'Tambo & Bones' review — making money, but shortchanging the audience
"It's quite easy to write poorly and have a white person call you powerful," Tambo & Bones playwright, Dave Harris, details in an essay in the play's program. The new production, now open at Playwrights Horizons, proves his point perfectly. The three-act, 90-minute production, directed by Taylor Reynolds, is part minstrel act, part underground rap spectacle, part academic hoopla that throws racial tomfoolery and the n-word in the face of a mostly white audience who take the bait and call it brilliance.
Tambo & Bones is a story about two waggish characters: a tired Tambo (W. Tré Davis) and a quarter-chasing Bones (Tyler Fauntleroy) who realize they've been written into a neverending minstrel show. Set amid "fake ass trees" and "fake ass sun," straight out of the Teletubbies playbook (by Stephanie Osin Cohen), the duo spit an act of sad lies and fluff to score quarters from a gullible audience. (Like clockwork, participants in the front row dug deep into their pockets on the night I went.) Their plan: Score enough "quarters to dollars" to get out of the show.
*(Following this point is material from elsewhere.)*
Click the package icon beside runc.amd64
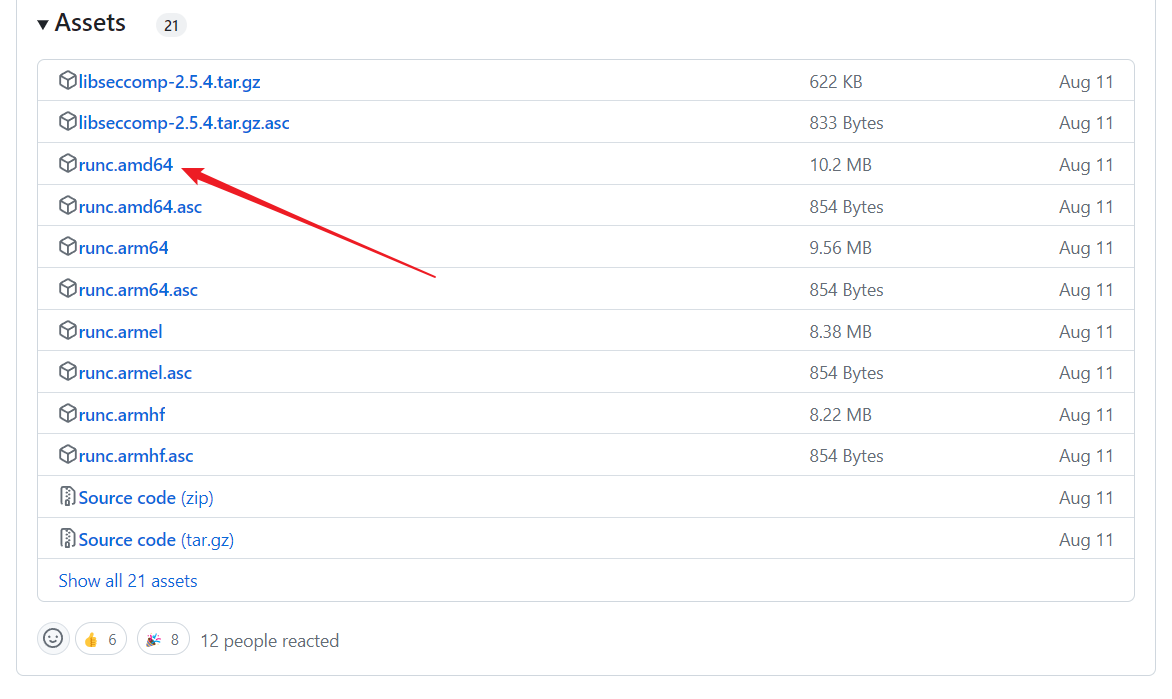1172x699 pixels. (67, 164)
The character's relationship to the playwright is adversarial. "You had the possibility to dream up any world you could have and the extent of your imagination was to put us in a minstrel show?" (They find the playwright — a stuffed and lifeless likeness — in the audience and angrily drag him onto the stage for public viewing.) Harris says Tambo & Bones was conceived as he thought about his days of doing poetry slams, and how he found there was an expectation for Black artists to revisit and present trauma, often in front of largely white audiences.
The bajumbled storyline is amplified with bold lighting design by Amith Chandrashaker, along with Mextly Couzin and Dominique Fawn Hill's rags-to-riches costumes that serve as a mix of rag tags and 90s streetwear. Through every act change — each an important and necessary elevation of the plot — Tambo and Bones believe the only way out of this constant loop of oppressed caricaturism is through the extinction of white people. Whether or not that's true is not very clear after the show ends, but the plot line does offer bubbles of nervous laughter.
The real show happens when the spotlight turns to the audience. The laughter is heightened and uncomfortable throughout, many older white patrons serve stark looks of confusion, and some younger theatregoers devour the work on stage to taking in messages with a grain of salt. With that being said, Tambo & Bones's message is not immediately (or for that matter ever) clear. The play is loaded with a lot of meaningful points with piled-on distraction.
White audience members may miss the boat and simply laugh while having a grand ole good time, while Black members feel disappointed or angry with the shucking and jiving. The playwright's heart may have been in the right place, but overall the work misses the beat, and the play shortchanges its audience.